Required action
Whenever a line in the records below holds the string "height", copy it out.

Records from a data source
———

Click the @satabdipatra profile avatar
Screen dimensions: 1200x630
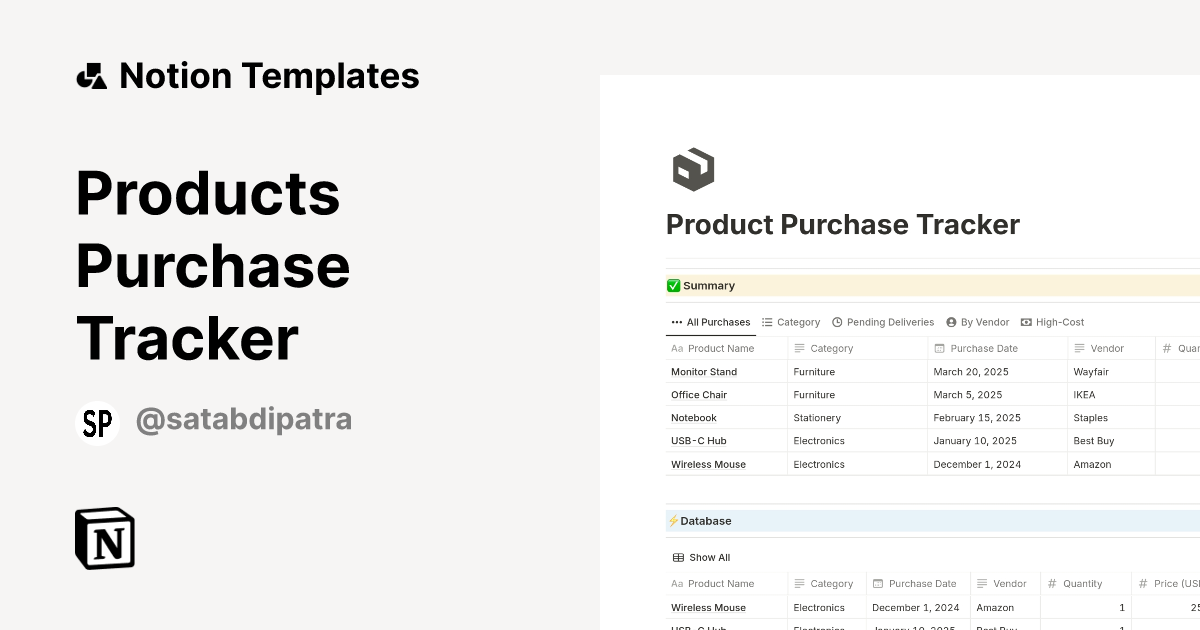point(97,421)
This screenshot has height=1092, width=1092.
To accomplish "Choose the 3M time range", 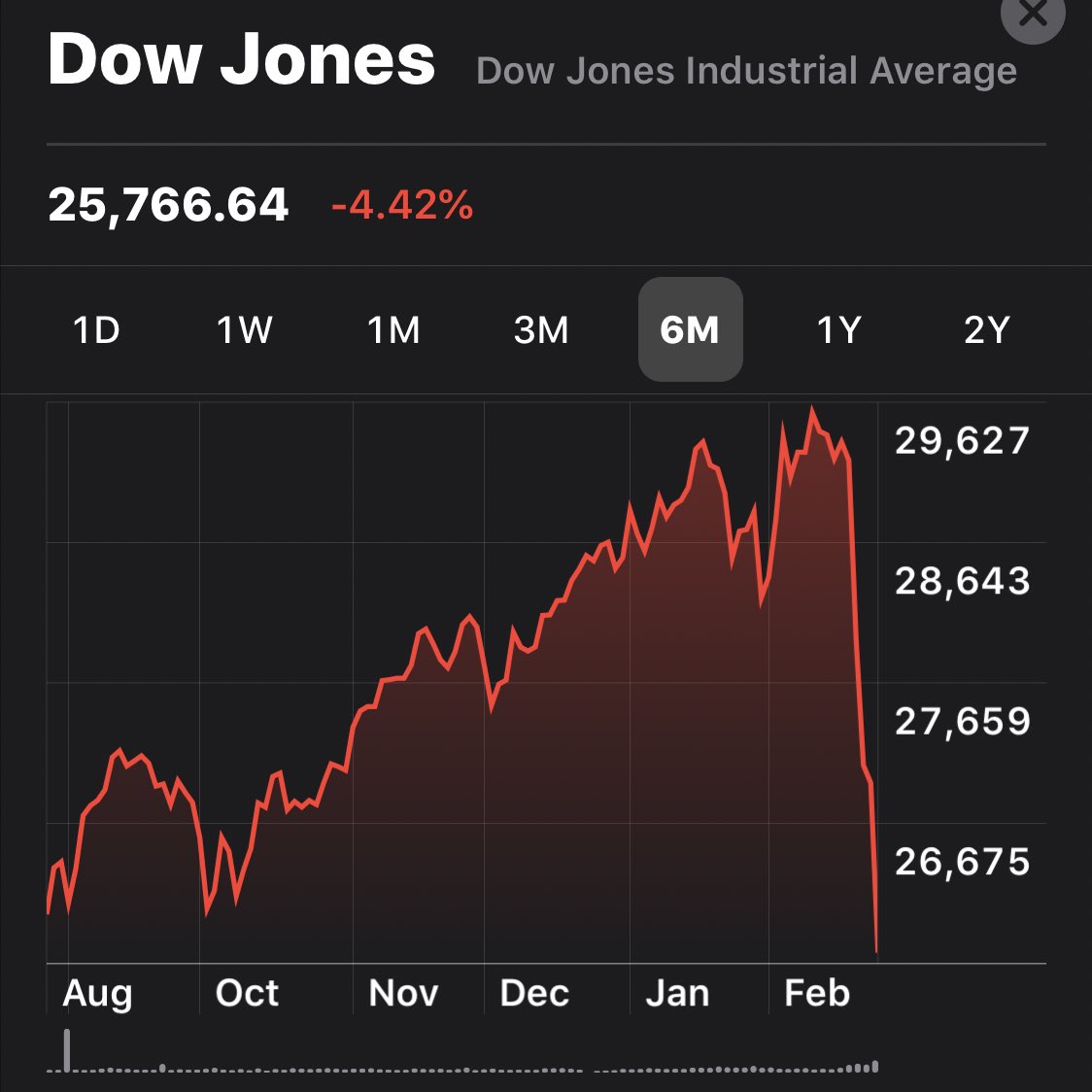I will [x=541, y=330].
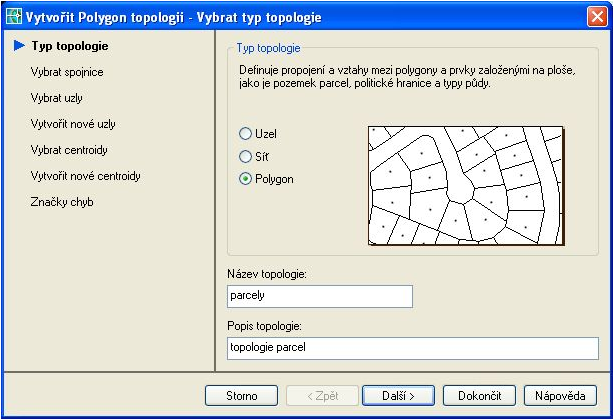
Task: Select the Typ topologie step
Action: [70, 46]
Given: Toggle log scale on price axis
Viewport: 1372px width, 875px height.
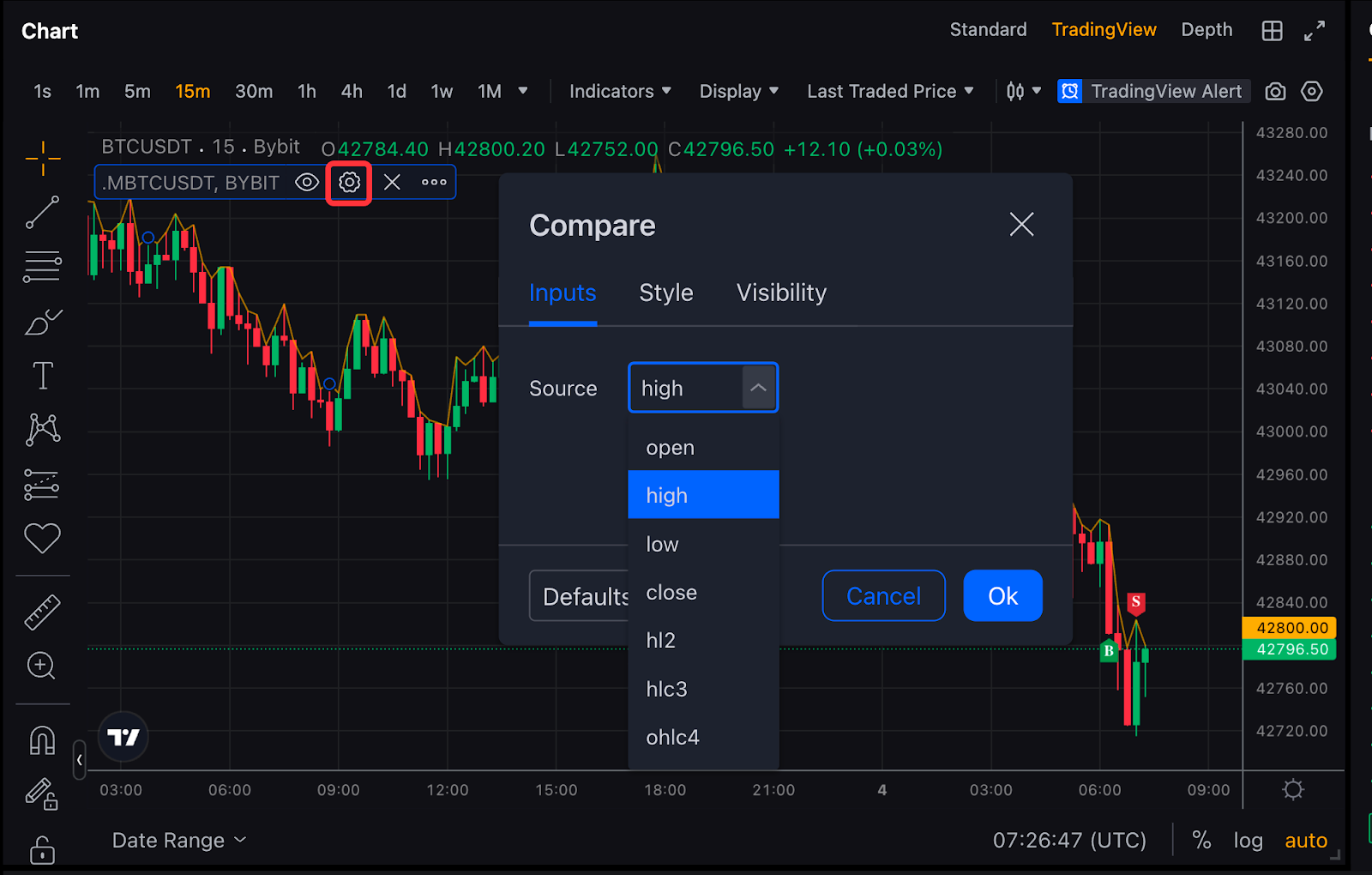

———

Exercise result
This screenshot has height=1092, width=1092.
Viewport: 1372px width, 875px height.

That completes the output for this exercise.